Van Gelder also explains that we experience something called cognitive bias and that students are prone to belief preservation. Belief preservation is the tendency for us to cling to our initial beliefs, even if we receive new information that might contradict what we currently believe. What does this have to do with critical thinking? A critical thinker is aware of this bias, actively works to acknowledge its presence, and is open to other possibilities that may contradict what they believe. As parents and educators, we must encourage young learners very early on to question themselves, examine things from different angles, and challenge their own thinking.

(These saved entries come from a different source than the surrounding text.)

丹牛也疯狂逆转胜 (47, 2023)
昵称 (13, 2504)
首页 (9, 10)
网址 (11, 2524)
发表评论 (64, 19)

In order to set young learners up for future success, pay special attention to their early learning and provide them with opportunities to grow! It’s not enough to memorize material. Real learning takes place when children have a genuine desire to understand the way that things work and why things happen. How can we do this? By instilling a genuine desire to learn. Children should be encouraged to ask questions, explore, formulate theories (and test them), all while practicing critical thinking.

References

Allen, L., Kelly, B. B., & National Research Council. (2015). Child Development and Early Learning. In Transforming the Workforce for Children Birth Through Age 8: A Unifying Foundation. National Academies Press (US).

Link: https://www.nap.edu/resource/19401/BirthtoEight_brief.pdf

Ericsson, K. A., & Charness, N. (1994). Expert performance: Its structure and acquisition. American psychologist, 49(8), 725.

Link: http://web.mit.edu/6.969/www/readings/expertise.pdf

Kolb, B., & Gibb, R. (2011). Brain plasticity and behaviour in the developing brain. Journal of the Canadian Academy of Child and Adolescent Psychiatry, 20(4), 265.

Link: https://www.ncbi.nlm.nih.gov/pmc/articles/PMC3222570/?report=reader

Tierney, A. L., & Nelson III, C. A. (2009). Brain development and the role of experience in the early years. Zero to three, 30(2), 9.

Link: https://www.ncbi.nlm.nih.gov/pmc/articles/PMC3722610/

Gelder, T. V. (2005). Teaching critical thinking: Some lessons from cognitive science. College teaching, 53(1), 41-48.